Verso la modernità del PD: una proposta

Il PD senza posizione unitaria sulle unioni civili è un’occasione persa per costruire un partito moderno. Ma ricordiamoci che il PD è in pre-adolescenza e conosciamo tutti i travagli che iniziano a questa età!

La nascita del PD nel 2007 ha posto in essere una serie di sfide politiche ed etiche prima sconosciute dovute all’incontro di culture politiche diverse per storia, radici e tradizioni, tutte portatrici di importanti valori.
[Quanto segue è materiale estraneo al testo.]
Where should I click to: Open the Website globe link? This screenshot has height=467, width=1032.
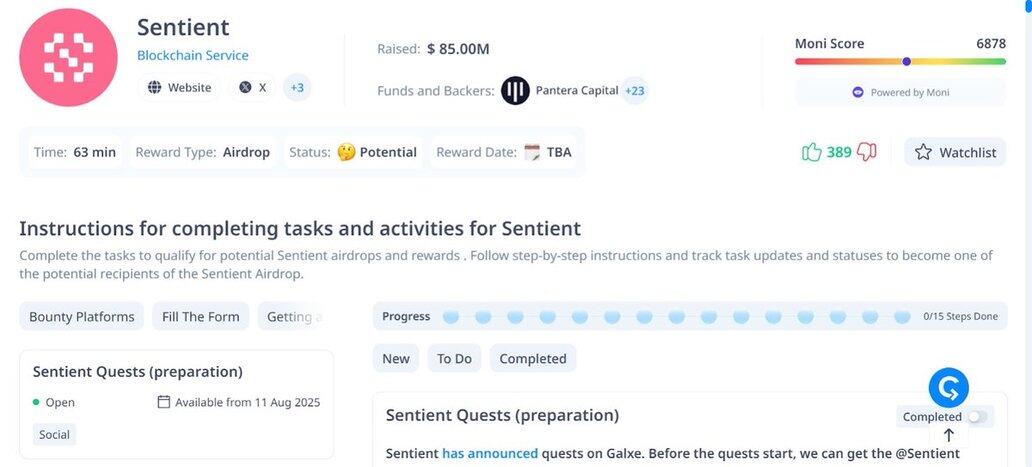pos(180,88)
Fino a quel momento quelle diverse culture politiche avevano trovato la sintesi in una dialettica che seguiva gli schemi dei rapporti di coalizione: erano, quegli schemi – ma si può dire che lo sono ancora – più flessibili, adattabili, maneggevoli, capaci di esplicitare i percorsi tortuosi della mediazione politica alta, senza mortificare le identità di provenienza, lasciando loro l’orgoglio del compromesso realizzato.
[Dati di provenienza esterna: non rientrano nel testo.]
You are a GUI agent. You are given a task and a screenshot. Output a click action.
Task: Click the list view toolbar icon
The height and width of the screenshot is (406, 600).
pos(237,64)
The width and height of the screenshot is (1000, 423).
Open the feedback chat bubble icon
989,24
Ora nel PD, partito grande e aperto, un partito quasi moderno, è chiara la consapevolezza che quegli schemi non sono più utilizzabili, perché la sua stessa natura richiede la responsabilità, la determinazione e la fatica di raggiungere le sintesi in un modo nuovo che dobbiamo codificare insieme.

Dirò cose anche scomode ma rilevo che il modo nuovo non può essere costruito sullo sfinimento che il leader coglie con risolutezza: l’adesione del PD al PSE mi è sembrato più figlio di quello sfinimento che l’esito di una nuova dinamica decisionale e tuttavia nel merito di questa scelta, che ho condiviso, risiedono importanti ragioni, sia nei percorsi del passato e ancor di più nelle traiettorie del futuro.

Ma non è su questo che voglio fondare la mia riflessione, sollecitata molto di più dalla categoria di leggi a cui appartiene quella sulle unioni civili. Si tratta infatti di una categoria che offrirà ulteriori argomenti sensibili su cui misurare la capacità di raggiungere delle sintesi all’interno del PD. Mi riferisco a leggi non più rinviabili come il “fine vita”, il “dopo di noi” o la revisione di leggi come la 40/2004 sulla procreazione o la 184/1983 sulle adozioni, dove possiamo superare la sterile retorica dei principi non negoziabili assumendoci le responsabilità di affrontare i problemi, riconoscendo il migliore bene possibile per persone e comunità.

Non funziona in questi casi per il PD non raggiungere la sintesi, invocando l’Aula e la sua sovranità.

Non regge già oggi anche per motivi contingenti, ma sicuramente non reggerà domani nello schema istituzionale che abbiamo disegnato con le riforme che abbiamo proposto.

Oggi i motivi contingenti sono legati alla mancata considerazione delle diverse dinamiche tra Camera e Senato: dalla Camera escono leggi che sono manifesti al limite dell’ideologico e poi al Senato si bloccano per evidenti problemi di “condizioni parlamentari”.

Ed ecco il paradosso che voglio sottolineare per focalizzare meglio l’argomento: concettualmente il “Cirinnà2” è la sintesi del PD ma come è scritto non è l’esito di quel modo nuovo di raggiungere la sintesi che il PD deve codificare per diventare definitivamente un partito moderno e trascinare così, nella modernità, l’Italia. Qualcuno mi ha detto: “bisognava fare un lavoro diverso“…. Ecco.